» **RAW DATA**
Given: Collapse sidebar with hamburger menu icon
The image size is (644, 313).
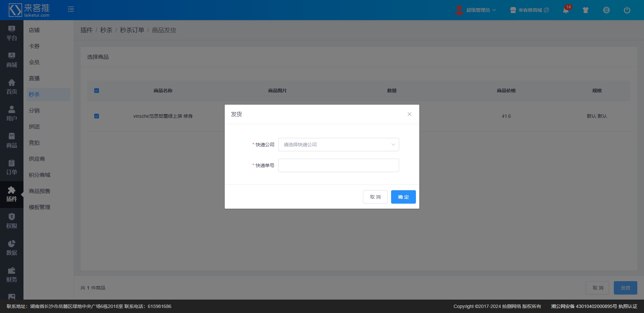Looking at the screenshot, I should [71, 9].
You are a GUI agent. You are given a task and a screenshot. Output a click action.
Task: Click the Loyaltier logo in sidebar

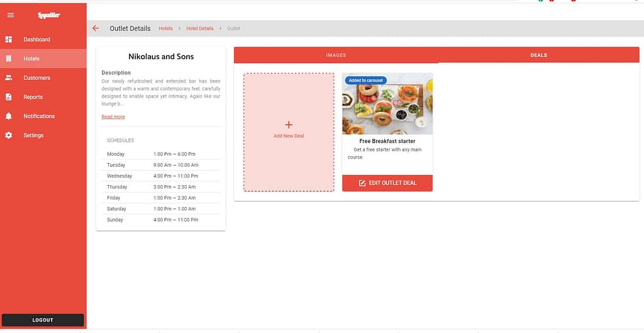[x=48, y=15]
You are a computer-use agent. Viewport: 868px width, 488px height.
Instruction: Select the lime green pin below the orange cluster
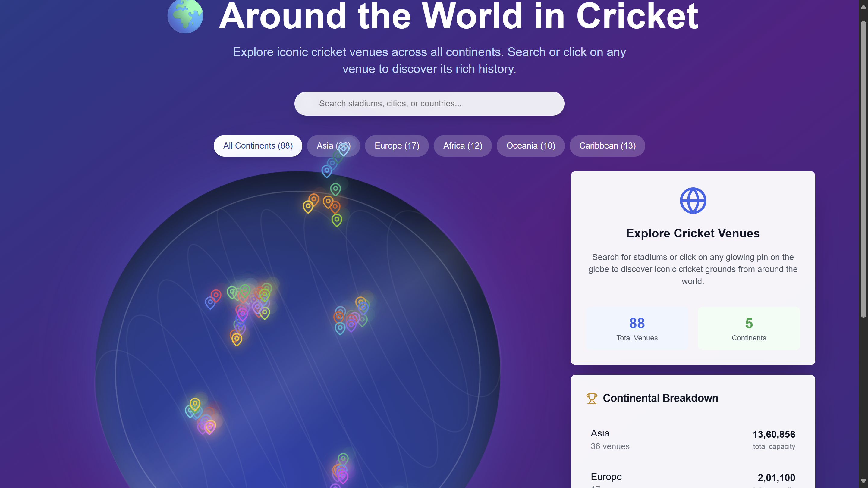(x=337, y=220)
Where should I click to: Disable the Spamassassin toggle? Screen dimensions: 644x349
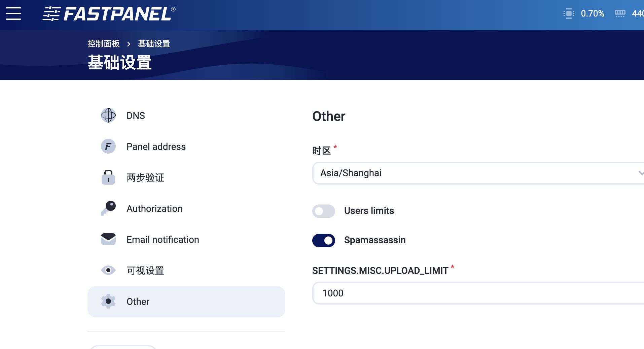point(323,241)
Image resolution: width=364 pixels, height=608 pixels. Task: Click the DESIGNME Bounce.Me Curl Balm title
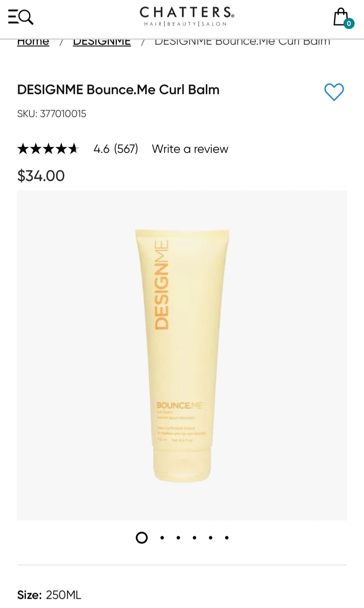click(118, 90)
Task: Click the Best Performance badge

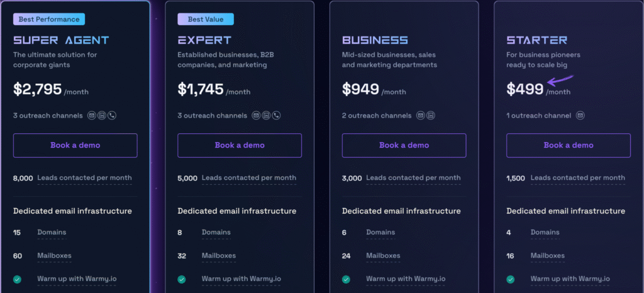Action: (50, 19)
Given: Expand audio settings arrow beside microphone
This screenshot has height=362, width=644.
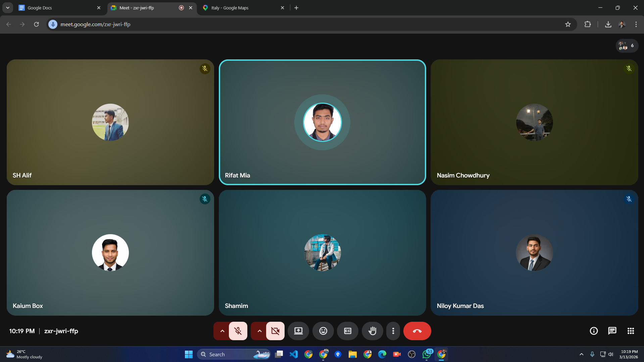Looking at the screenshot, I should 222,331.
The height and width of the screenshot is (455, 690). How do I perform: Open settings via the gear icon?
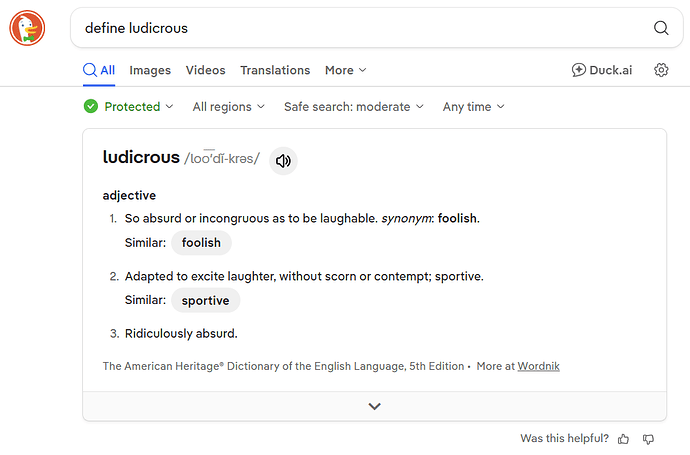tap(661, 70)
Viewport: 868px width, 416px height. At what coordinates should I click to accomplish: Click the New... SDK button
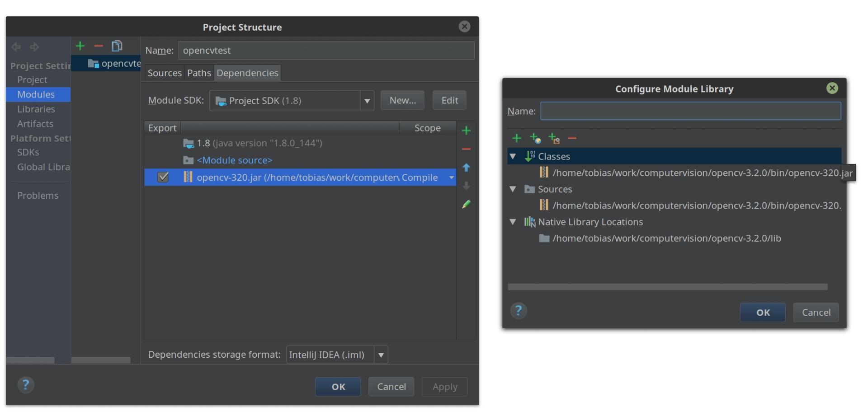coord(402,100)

* * *

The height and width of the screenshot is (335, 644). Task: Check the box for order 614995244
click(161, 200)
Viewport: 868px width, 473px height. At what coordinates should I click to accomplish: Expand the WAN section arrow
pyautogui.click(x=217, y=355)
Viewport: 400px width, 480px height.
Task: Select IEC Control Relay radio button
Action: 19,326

...

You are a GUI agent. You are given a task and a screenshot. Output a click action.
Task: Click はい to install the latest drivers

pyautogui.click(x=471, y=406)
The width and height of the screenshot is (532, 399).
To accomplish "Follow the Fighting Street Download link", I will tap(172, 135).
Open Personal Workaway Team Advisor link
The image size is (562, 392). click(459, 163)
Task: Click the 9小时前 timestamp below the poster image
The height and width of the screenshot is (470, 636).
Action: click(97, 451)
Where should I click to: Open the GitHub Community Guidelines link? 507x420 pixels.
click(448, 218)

» **ABOUT THIS EXERCISE**
Your answer should be the exact lines above from the one with "The width and" through the one with "Task: Click the 9小时前", both included, and nothing besides.

» **RESULT BELOW**
The width and height of the screenshot is (532, 399).
To accomplish "Follow the Fighting Street Download link", I will tap(172, 135).
Open Personal Workaway Team Advisor link
The image size is (562, 392). click(459, 163)
Task: Click the 9小时前 timestamp below the poster image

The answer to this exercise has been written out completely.